I don’t have perfect teeth, but they are pretty darn close. I’m what some people would call blessed, or maybe just lucky. I’ve never had a cavity. Didn’t need braces and I swear my teeth are still straight. No retainer. No root canals. No teeth aches. Nada.
But one tiny little problem I have is flossing my teeth, or lack there of. I just don’t do it. It’s not that I am trying to rebel. Or that I don’t believe in it. Because I do. My mom always said, “Only floss the ones you want keep.”
It’s just that I am lazy. That lazy. It’s too hard to find the floss in the cabinet or wherever Whit leaves it each night (because he, my friends, is an avid flosser – with cavities – who likes to floss wherever the mood strikes him, usually by the computer where he then leaves his sometimes chunky used-up floss).
That thin white minty waxy thread is just another task that stands between me and my bed at night. And when I’m ready to go to bed at night, I’m ready.
Mom, if you’re reading this. I’m sorry. I know I’ve failed you.
So I normally make up for my laziness by flossing until my gums bleed for two weeks before my scheduled appointment. It hurts. And sometimes I feel like I might die from the blood loss. But for me it’s a better option. It works for me.
But that’s when I actually remember I have an appointment. So here is my question. Should I face the wrath of my Black Mountain dentist who will shake his head sadly at my almost-perfect teeth and bloody gums at what could have been?
I’m thinking I might rather just face my fears and head to a Korean dentist in a few months, when I’ve had my normal two weeks to prepare.

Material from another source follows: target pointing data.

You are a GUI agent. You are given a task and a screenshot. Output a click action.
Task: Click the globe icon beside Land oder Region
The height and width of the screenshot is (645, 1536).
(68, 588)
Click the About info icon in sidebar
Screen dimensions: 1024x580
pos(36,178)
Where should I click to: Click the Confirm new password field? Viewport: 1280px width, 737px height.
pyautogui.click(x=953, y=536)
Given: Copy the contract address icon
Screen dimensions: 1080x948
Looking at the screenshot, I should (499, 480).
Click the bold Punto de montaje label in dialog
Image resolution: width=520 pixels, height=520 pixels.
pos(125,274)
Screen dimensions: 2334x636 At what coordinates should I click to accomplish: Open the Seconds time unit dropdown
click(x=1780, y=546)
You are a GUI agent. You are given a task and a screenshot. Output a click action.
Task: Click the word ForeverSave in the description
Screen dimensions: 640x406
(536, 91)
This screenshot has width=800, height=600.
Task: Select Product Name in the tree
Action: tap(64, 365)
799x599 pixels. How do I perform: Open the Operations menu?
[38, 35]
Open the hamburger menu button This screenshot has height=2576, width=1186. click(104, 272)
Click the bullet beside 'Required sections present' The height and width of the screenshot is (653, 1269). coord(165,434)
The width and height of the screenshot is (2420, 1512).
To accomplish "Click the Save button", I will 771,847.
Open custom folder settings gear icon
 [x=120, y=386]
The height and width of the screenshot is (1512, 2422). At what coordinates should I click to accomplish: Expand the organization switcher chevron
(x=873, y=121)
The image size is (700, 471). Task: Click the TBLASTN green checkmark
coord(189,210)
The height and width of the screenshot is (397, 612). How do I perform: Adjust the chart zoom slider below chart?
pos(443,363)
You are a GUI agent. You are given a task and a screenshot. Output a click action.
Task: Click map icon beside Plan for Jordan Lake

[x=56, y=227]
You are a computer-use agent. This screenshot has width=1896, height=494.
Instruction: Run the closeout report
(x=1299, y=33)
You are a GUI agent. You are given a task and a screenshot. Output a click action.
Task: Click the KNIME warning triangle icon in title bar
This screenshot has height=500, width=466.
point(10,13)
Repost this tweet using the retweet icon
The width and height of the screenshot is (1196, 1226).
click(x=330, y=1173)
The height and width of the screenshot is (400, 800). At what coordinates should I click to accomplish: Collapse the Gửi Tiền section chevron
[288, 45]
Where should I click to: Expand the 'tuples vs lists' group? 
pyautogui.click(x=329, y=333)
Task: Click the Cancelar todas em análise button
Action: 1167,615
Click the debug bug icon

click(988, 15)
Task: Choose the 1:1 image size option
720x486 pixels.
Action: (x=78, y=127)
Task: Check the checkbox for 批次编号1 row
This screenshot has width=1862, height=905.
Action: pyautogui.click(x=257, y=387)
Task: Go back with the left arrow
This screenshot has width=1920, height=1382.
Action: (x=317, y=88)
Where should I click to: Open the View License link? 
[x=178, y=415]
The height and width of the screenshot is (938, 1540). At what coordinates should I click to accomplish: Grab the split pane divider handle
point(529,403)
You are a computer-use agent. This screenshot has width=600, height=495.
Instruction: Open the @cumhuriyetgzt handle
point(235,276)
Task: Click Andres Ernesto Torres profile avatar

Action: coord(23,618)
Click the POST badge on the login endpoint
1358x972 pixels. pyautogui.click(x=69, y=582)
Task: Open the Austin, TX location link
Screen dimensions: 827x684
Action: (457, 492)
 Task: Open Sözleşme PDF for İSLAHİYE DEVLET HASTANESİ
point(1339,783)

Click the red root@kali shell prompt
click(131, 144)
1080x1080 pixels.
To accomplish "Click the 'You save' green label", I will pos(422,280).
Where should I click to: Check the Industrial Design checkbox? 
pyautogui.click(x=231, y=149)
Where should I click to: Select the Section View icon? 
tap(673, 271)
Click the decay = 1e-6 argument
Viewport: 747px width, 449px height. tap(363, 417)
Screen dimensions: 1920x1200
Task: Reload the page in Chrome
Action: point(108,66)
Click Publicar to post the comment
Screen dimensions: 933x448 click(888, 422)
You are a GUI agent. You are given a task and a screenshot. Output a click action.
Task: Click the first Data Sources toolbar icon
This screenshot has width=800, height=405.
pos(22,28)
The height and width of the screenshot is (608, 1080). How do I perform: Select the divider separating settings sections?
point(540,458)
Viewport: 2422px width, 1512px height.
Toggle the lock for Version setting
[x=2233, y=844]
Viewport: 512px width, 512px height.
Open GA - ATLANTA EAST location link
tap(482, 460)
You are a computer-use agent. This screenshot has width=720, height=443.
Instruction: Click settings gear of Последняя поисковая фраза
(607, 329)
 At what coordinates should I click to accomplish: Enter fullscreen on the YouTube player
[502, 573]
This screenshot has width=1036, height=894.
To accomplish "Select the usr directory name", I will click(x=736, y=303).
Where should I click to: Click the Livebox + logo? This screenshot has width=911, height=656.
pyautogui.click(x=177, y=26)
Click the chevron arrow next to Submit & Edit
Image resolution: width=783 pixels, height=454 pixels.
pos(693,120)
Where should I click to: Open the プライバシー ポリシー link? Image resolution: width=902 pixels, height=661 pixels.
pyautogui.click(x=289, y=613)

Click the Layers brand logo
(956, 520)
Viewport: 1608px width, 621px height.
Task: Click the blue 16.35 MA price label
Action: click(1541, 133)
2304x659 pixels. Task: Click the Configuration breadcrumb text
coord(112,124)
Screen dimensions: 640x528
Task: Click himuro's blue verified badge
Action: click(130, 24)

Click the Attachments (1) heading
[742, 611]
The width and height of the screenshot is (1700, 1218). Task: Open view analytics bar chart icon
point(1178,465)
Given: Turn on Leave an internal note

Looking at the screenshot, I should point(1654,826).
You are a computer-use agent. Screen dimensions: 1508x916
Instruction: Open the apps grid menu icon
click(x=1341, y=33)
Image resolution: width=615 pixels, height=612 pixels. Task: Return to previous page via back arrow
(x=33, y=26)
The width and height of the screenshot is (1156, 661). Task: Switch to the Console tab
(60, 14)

Still not in Korea yet, but gettin’ a lot closer,

One Comment

  1. Summer says:

    Better suck it up and go to the American dentist. As a reformed non-flosser who suffered through an intense lecture on gum health only to discover that flossing really does make a difference, know that you’re not the only one who’d rather go to bed than floss. I have to warn you, though, that reforming does not earn you praise. I was so proud of my gums that I had to ask at my appointment last month, “So, how are my gums?” I only got, “You’ve been flossing haven’t you?”